• _TRECHO DO DOCUMENTO_:
┌────────
Felizmente, de alguns anos para cá, o conceito de Esporte para Todos vem prevalecendo como diretriz em muitas escolas brasileiras. Louve-se também trabalhos fantásticos de instituições como o SESC, para o qual trabalhei por alguns anos, e que privilegia a inclusão e, não, a competição. São várias modalidades colaborativas, adaptadas, que trazem um enorme contingente de pessoas à atividade física. Fabuloso.

Mas eu volto à questão do quanto aprendi jogando bola. A competição no esporte pode ensinar muito. Eu aprendi a trabalhar em equipe, a reconhecer o valor de cada peça do time, a respeitar meus treinadores. Aprendi a perder e reconhecer valor no rival, mas entendi também que eu deveria me preparar melhor para poder vencê-lo. Aprendi a respeitar as regras, tanto as escritas quanto as veladas, estabelecidas pelos códigos de ética informais – jamais admiti, por exemplo, quem, na pelada, onde não há juiz, cavasse faltas ou reclamasse laterais que eram do adversário. E, com os inúmeros erros que cometi, aprendi também a me conhecer melhor.

Eu desejo um mundo muito mais colaborativo do que competitivo. Mas a competição é a realidade mandatória, e creio que será ainda por muito tempo. Nenhuma empresa dirá para sua concorrente: "Já ganhei muito nos últimos cinco anos, agora é sua vez de dominar o mercado".  O que precisamos ensinar para nossas crianças (e adultos, também, porque sempre é tempo de aprender e mudar) é que a competição deve se dar em um ambiente de lealdade, de respeito às regras, de ética, sempre visando o bem comum e o aprimoramento individual e coletivo. E que derrotas vão acontecer, e será preciso reconhecer o mérito do rival, aprendendo com ele para que, numa próxima oportunidade, seja possível superá-lo de acordo com as regras do jogo. 

Vejo um grande desafio para os Educadores dentro do conceito de Esporte para Todos: combinar a inclusão e a colaboração com os ensinamentos que um ambiente competitivo é capaz de trazer – eu disse competitivo, e não selvagem.
└────────
• _MATERIAL DE ORIGEM_:
┌────────
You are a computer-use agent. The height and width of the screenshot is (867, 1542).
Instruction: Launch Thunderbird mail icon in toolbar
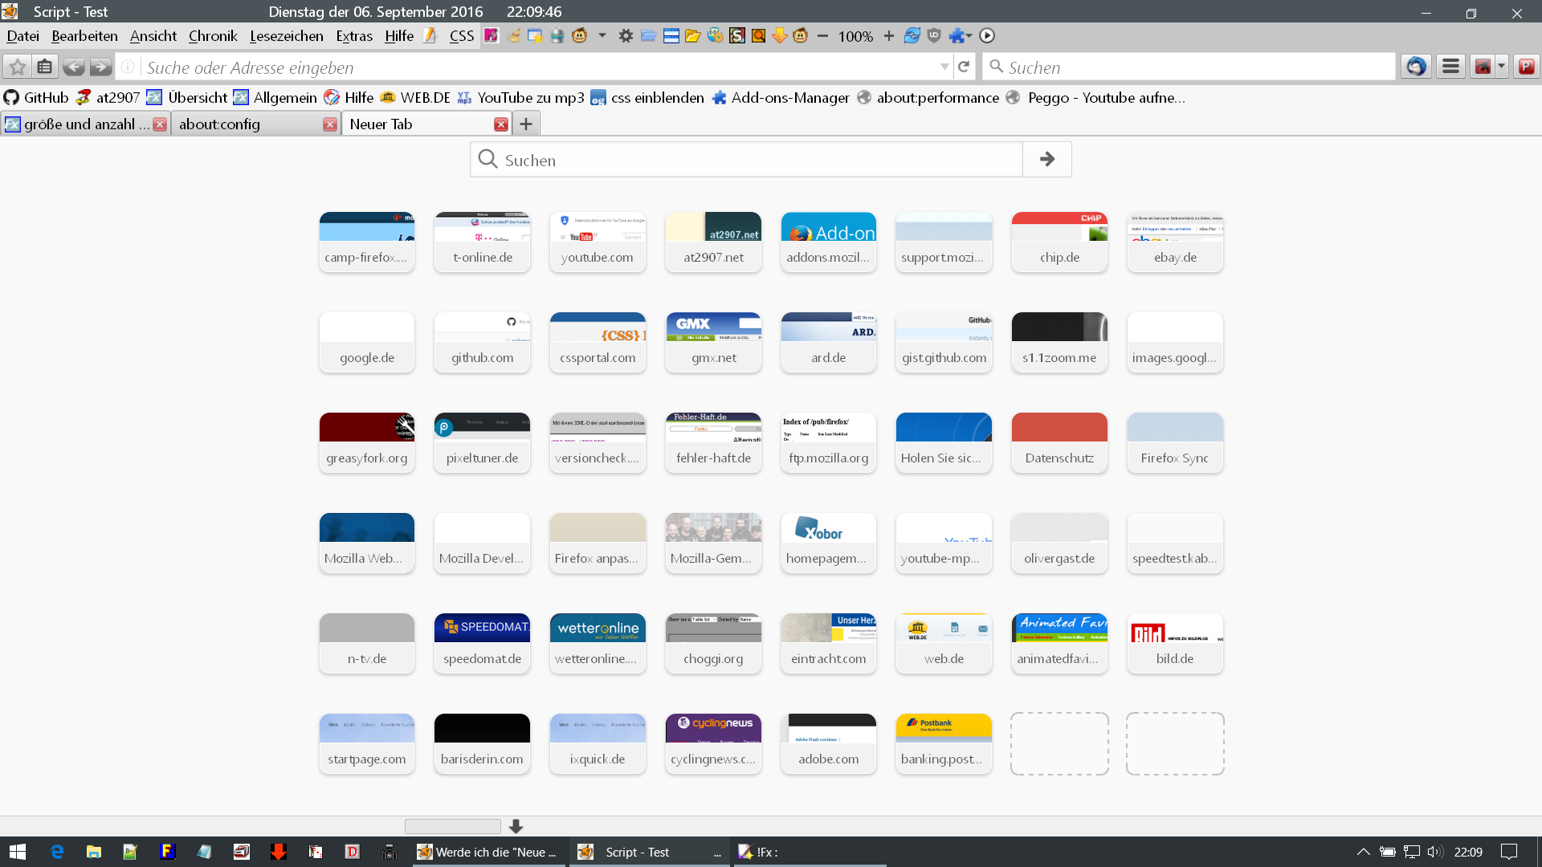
└────────
• _INSTRUÇÕES DO EXERCÍCIO_:
a) No texto sobre esporte e competição, qual instituição é citada por privilegiar a inclusão e não a competição?
b) Devolva sem alterações o trecho do texto sobre esporte e competição que começa nas palavras "Vejo um grande" e termina depois de "e não selvagem.".
c) Liste tudo o que a pessoa que escreve o texto sobre esporte e competição diz ter aprendido, nas frases em que usa o verbo "aprender".

• _RESPOSTAS ESPERADAS_:
a) O SESC.

b)
Vejo um grande desafio para os Educadores dentro do conceito de Esporte para Todos: combinar a inclusão e a colaboração com os ensinamentos que um ambiente competitivo é capaz de trazer – eu disse competitivo, e não selvagem.

c)
- Trabalhar em equipe
- Reconhecer o valor de cada peça do time
- Respeitar os treinadores
- Perder e reconhecer valor no rival
- Respeitar as regras, tanto as escritas quanto as veladas
- Conhecer-se melhor